Verschiebung der Kappung wird geprüft
Elke Zimmer, Staatssekretärin im Ministerium für Verkehr, führte aus, dass die Projektpartner Landeshauptstadt Stuttgart, Verbandregion Stuttgart sowie das Land Baden-Württemberg in der vergangenen Lenkungskreis-Sitzung die Deutsche Bahn aufgefordert haben, die Kappung auf Ende 2026 zu verschieben. Deren Vorstand Berthold Huber kündigte nach der Sitzung an, dass man eine Verschiebung der Kappung nun „ergebnisoffen“ prüfe.
Alternative wäre eine Umleitung über Renningen
Karrais begrüßt diesen Schritt: „Es ist erfreulich, dass sich die Projektpartner dafür aussprechen, die Kappung zu verschieben. Jetzt gilt es, alle Optionen prüfen, damit dies gelingen kann“. Eine mögliche Alternative sehe der FDP-Politiker in einer Umleitung der Gäubahn über Renningen. Die vorhandene Trasse lasse sich durch den Einbau einer Weiche mit überschaubarem baulichem Aufwand nutzen. „Das ist kostengünstig und schnell umsetzbar. Züge müssen dann nicht ohne S-Bahnanschluss in Vaihingen enden, sondern können in den Hauptbahnhof einfahren, mit direkter Umsteigemöglichkeit“, so der Rottweiler Abgeordnete.
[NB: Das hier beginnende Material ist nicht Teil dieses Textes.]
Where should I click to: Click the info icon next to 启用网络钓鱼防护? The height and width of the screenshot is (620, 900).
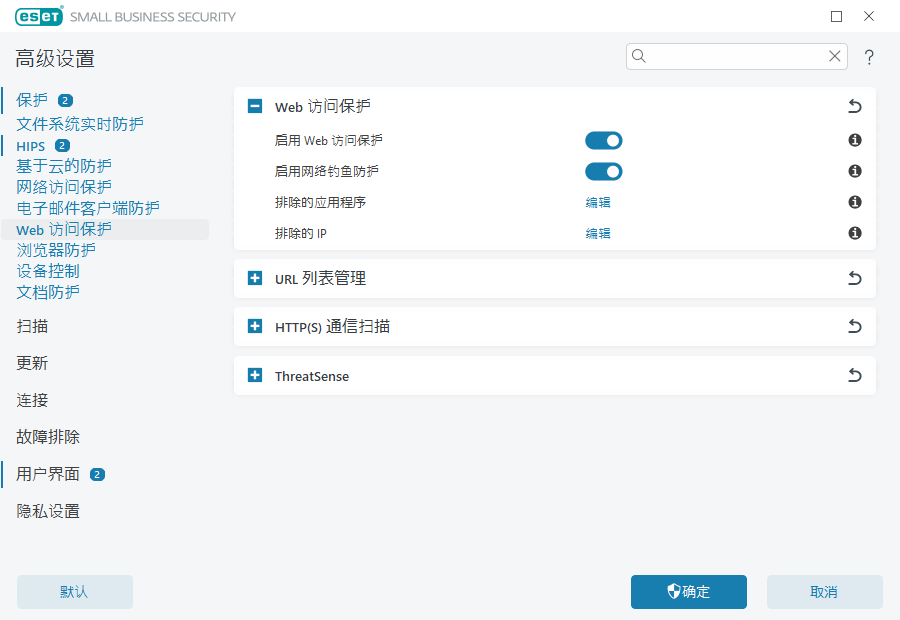pos(854,171)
Zimmer sagte zu, dass diese Option ebenfalls geprüft wird. Sie verwies auf die nächste Sitzung des Lenkungskreises Ende Juli. Dann werde die Deutsche Bahn die Ergebnisse dieser ergebnisoffenen Prüfung vorlegen. Man werde als Land in der Zwischenzeit alles daransetzen, die Bahn dazu zu bringen, die Kappung möglichst weit nach hinten zu schieben.
Prozess weiter kritisch begleiten
Karrais versprach, diesen Prozess weiter zu kritisch zu begleiten und sich weiterhin dafür einzusetzen, dass die Kappung der Gäubahn verschoben wird und es adäquate Kompensationsmaßnahmen gibt.
Hintergrund zur Gäubahn-Debatte
Seit Längerem müssen Anrainer damit rechnen, dass die Gäubahn ab April 2026 in Stuttgart-Vaihingen endet. Wie jüngst bekannt wurde, wird nun auch die S-Bahn-Verbindung an den Hauptbahnhof wegen Bauarbeiten für Stuttgart 21 im Sommer 2025, 2026 und 2027 für mehrere Monate gesperrt. Pendlerinnen und Pendler wären dann auf Stadtbahn oder Busse angewiesen, um ins Stadtzentrum und den Hauptbahnhof zu gelangen.